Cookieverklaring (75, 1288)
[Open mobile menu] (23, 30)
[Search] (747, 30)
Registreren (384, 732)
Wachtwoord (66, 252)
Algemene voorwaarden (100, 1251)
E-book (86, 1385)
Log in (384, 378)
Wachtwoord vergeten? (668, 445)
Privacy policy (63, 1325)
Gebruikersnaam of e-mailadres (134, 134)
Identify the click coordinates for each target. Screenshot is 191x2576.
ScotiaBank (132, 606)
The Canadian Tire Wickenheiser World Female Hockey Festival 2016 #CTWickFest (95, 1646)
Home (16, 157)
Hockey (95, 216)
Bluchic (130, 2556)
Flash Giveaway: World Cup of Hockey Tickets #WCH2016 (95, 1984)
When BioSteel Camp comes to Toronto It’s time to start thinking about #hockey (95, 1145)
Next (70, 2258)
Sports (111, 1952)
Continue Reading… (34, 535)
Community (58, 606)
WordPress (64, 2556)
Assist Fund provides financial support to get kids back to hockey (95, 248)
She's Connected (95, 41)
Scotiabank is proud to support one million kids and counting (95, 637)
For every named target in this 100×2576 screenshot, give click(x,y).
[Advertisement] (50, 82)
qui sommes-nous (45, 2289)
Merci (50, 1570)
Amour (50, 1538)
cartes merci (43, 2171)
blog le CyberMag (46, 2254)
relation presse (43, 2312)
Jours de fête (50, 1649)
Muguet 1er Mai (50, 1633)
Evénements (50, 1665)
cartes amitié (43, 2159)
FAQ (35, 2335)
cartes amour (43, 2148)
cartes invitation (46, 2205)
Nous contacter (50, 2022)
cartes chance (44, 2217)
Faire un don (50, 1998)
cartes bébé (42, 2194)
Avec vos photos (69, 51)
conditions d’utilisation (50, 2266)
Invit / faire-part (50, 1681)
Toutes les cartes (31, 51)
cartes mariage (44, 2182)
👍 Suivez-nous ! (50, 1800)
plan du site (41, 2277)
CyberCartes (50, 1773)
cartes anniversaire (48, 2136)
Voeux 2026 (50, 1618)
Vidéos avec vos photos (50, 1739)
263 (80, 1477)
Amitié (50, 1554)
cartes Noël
━━━━━━━━━━
• Task objective: All of the material above should be repeated exactly.

• Expected answer:
Cookieverklaring (75, 1288)
[Open mobile menu] (23, 30)
[Search] (747, 30)
Registreren (384, 732)
Wachtwoord (66, 252)
Algemene voorwaarden (100, 1251)
E-book (86, 1385)
Log in (384, 378)
Wachtwoord vergeten? (668, 445)
Privacy policy (63, 1325)
Gebruikersnaam of e-mailadres (134, 134)
Identify the click coordinates for each target. Screenshot is 191x2576.
ScotiaBank (132, 606)
The Canadian Tire Wickenheiser World Female Hockey Festival 2016 #CTWickFest (95, 1646)
Home (16, 157)
Hockey (95, 216)
Bluchic (130, 2556)
Flash Giveaway: World Cup of Hockey Tickets #WCH2016 (95, 1984)
When BioSteel Camp comes to Toronto It’s time to start thinking about #hockey (95, 1145)
Next (70, 2258)
Sports (111, 1952)
Continue Reading… (34, 535)
Community (58, 606)
WordPress (64, 2556)
Assist Fund provides financial support to get kids back to hockey (95, 248)
She's Connected (95, 41)
Scotiabank is proud to support one million kids and counting (95, 637)
For every named target in this 100×2576 screenshot, give click(x,y).
[Advertisement] (50, 82)
qui sommes-nous (45, 2289)
Merci (50, 1570)
Amour (50, 1538)
cartes merci (43, 2171)
blog le CyberMag (46, 2254)
relation presse (43, 2312)
Jours de fête (50, 1649)
Muguet 1er Mai (50, 1633)
Evénements (50, 1665)
cartes amitié (43, 2159)
FAQ (35, 2335)
cartes amour (43, 2148)
cartes invitation (46, 2205)
Nous contacter (50, 2022)
cartes chance (44, 2217)
Faire un don (50, 1998)
cartes bébé (42, 2194)
Avec vos photos (69, 51)
conditions d’utilisation (50, 2266)
Invit / faire-part (50, 1681)
Toutes les cartes (31, 51)
cartes mariage (44, 2182)
👍 Suivez-nous ! (50, 1800)
plan du site (41, 2277)
CyberCartes (50, 1773)
cartes anniversaire (48, 2136)
Voeux 2026 (50, 1618)
Vidéos avec vos photos (50, 1739)
263 (80, 1477)
Amitié (50, 1554)
cartes Noël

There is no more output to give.